Of course, the questions are numerous. How much is enough? When should they be taken? Are gel-caps, tablets, powders or liquid formulations best? Are they safe? While nutraceuticals are incredibly safe, some can reach toxic levels in body tissue, interfere with other nutrient absorption, exacerbate anemia or alter blood clotting. Undoubtedly, good science, clinical research and a competitive marketplace will weed out the bad products. In the interim, a mandate of “supplementation in moderation” should prevail.

Delivery issue

Perhaps the greatest challenge for primary eye care providers involves the issue of nutraceutical delivery. On one hand, optometry is a “dispensing” profession, one in which professional services are intimately intertwined with the delivery of medical devices. Historically, we’ve provided refractions in conjunction with eyeglasses and contact lenses. In doing so we monitor product quality and visual outcomes while affording patients “one-office” convenience.

On the other hand, therapeutic drug privileges have taught us to be a “prescribing” profession. Indeed, every prescription validates the relationship we’ve developed with drug manufacturers and pharmacists — a relationship based on confidence that patients will receive the proper drug.

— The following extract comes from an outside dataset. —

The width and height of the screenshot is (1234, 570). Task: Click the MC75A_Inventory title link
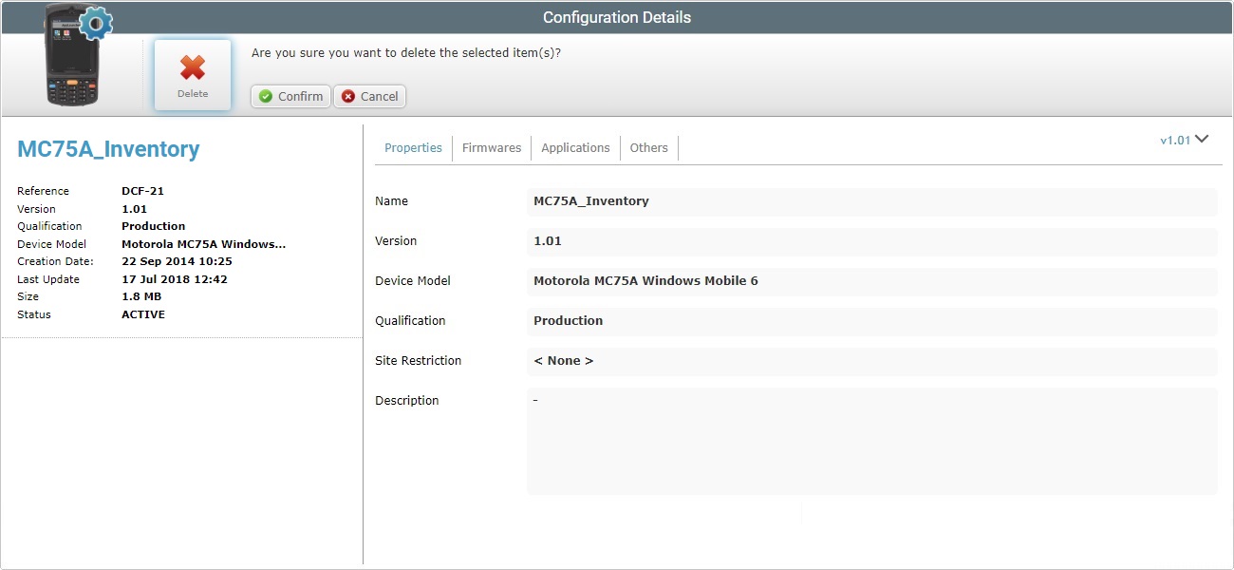(x=108, y=149)

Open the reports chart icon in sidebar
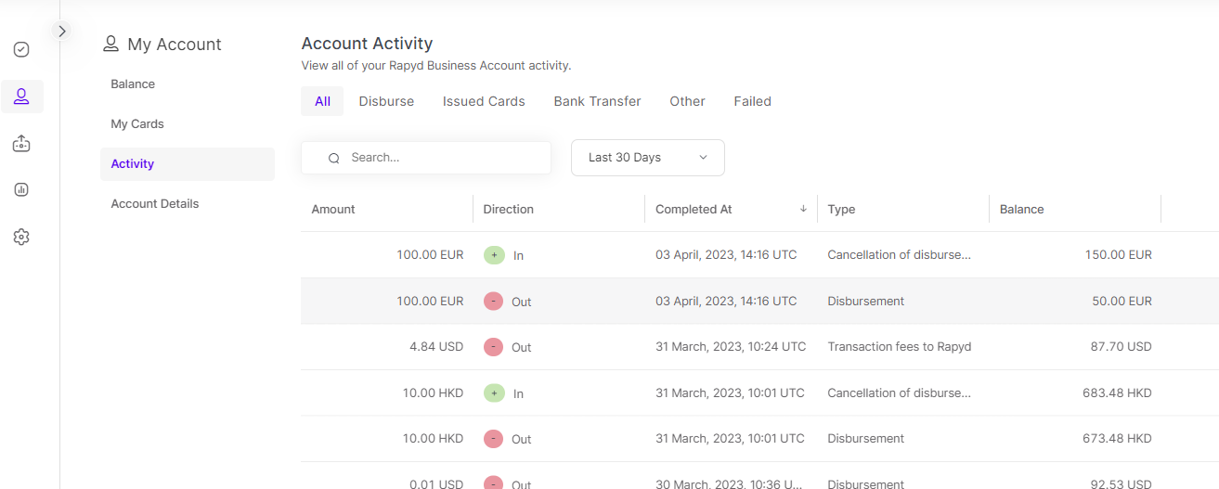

So, what’s the proper approach with nutraceuticals? Do we treat them as optical devices and dispense them as such or view them as drugs, to be prescribed but not dispensed? I suspect we’ve only seen the beginning of this debate. Personally, I’m not a nutraceutical dispenser, as I figure there’s much to be learned first. (Despite an OD degree and lab coat, I’m not an expert!) Much to be learned about patient education, establishing nutraceutical programs and identifying reputable companies providing good products. Should I elect to dispense somewhere along the way, it will be for one reason only. To better provide for my patients.